Exercise prompt
Once you reach the line containing "Where should I click to: Click the 'or'" in the entries below, write out that line and each one after it down to the line containing "Screen dimensions: 390x436", exactly and with nothing added.

Information
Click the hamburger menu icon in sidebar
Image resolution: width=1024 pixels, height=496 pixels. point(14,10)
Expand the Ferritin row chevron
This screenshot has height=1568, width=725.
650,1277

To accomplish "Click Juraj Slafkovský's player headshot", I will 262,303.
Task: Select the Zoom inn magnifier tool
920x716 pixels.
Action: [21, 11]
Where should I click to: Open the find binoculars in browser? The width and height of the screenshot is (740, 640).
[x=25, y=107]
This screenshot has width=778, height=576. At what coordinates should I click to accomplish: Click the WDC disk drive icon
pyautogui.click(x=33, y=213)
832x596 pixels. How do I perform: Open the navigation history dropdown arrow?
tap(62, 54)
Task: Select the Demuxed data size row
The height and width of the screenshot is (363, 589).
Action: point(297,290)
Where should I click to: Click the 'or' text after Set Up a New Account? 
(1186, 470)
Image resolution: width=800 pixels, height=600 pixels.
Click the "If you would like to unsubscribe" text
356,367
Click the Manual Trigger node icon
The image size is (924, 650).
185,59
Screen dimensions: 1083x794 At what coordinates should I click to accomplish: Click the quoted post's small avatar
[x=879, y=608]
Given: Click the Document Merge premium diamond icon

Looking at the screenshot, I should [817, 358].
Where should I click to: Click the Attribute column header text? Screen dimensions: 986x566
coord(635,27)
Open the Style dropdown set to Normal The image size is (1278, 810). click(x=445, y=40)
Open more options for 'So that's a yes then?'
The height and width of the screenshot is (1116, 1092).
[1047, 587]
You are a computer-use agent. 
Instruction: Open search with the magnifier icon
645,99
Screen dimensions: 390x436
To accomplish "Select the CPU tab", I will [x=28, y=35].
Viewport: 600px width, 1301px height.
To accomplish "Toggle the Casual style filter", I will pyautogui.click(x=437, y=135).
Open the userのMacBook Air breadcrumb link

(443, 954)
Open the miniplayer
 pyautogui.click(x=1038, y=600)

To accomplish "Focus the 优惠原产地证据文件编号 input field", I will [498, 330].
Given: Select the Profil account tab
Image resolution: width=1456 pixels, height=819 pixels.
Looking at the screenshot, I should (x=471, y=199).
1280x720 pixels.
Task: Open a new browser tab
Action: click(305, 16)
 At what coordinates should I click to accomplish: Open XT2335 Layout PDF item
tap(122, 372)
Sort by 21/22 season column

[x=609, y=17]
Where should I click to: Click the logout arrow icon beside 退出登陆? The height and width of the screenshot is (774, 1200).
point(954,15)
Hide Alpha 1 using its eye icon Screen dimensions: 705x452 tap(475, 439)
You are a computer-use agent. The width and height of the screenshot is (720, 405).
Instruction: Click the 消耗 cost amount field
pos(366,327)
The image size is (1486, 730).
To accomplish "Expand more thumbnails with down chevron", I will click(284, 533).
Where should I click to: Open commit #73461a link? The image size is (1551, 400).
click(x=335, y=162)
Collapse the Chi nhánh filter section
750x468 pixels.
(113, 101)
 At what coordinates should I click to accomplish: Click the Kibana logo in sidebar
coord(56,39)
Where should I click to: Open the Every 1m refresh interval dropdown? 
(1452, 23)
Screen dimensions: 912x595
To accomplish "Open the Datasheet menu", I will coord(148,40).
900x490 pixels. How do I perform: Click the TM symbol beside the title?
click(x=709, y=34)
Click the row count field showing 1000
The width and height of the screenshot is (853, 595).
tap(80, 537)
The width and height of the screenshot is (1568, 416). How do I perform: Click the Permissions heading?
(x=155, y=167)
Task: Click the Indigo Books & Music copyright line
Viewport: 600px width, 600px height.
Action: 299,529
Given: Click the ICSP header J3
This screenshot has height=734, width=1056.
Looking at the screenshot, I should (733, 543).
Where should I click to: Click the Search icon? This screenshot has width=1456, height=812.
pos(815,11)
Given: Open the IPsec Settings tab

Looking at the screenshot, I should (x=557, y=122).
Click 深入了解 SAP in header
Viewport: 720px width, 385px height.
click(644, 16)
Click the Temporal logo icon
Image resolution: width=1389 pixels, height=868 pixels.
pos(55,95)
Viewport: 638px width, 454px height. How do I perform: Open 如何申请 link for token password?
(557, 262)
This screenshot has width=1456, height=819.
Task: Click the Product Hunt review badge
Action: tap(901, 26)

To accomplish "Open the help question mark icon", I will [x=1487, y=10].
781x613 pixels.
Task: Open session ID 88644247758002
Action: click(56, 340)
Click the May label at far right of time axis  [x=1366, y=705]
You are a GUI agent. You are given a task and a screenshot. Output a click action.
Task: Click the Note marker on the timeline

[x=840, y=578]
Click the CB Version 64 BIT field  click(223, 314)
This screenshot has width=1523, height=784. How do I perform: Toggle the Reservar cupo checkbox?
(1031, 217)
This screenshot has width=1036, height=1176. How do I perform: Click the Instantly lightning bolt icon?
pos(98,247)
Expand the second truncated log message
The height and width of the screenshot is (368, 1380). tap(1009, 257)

Answer box
Where should I click to: Click the 'or' text after Set Up a New Account? 
(1186, 470)
Image resolution: width=800 pixels, height=600 pixels.
Click the "If you would like to unsubscribe" text
356,367
Click the Manual Trigger node icon
The image size is (924, 650).
185,59
Screen dimensions: 1083x794 At what coordinates should I click to accomplish: Click the quoted post's small avatar
[x=879, y=608]
Given: Click the Document Merge premium diamond icon

Looking at the screenshot, I should [817, 358].
Where should I click to: Click the Attribute column header text? Screen dimensions: 986x566
coord(635,27)
Open the Style dropdown set to Normal The image size is (1278, 810). click(x=445, y=40)
Open more options for 'So that's a yes then?'
The height and width of the screenshot is (1116, 1092).
[1047, 587]
You are a computer-use agent. 
Instruction: Open search with the magnifier icon
645,99
Screen dimensions: 390x436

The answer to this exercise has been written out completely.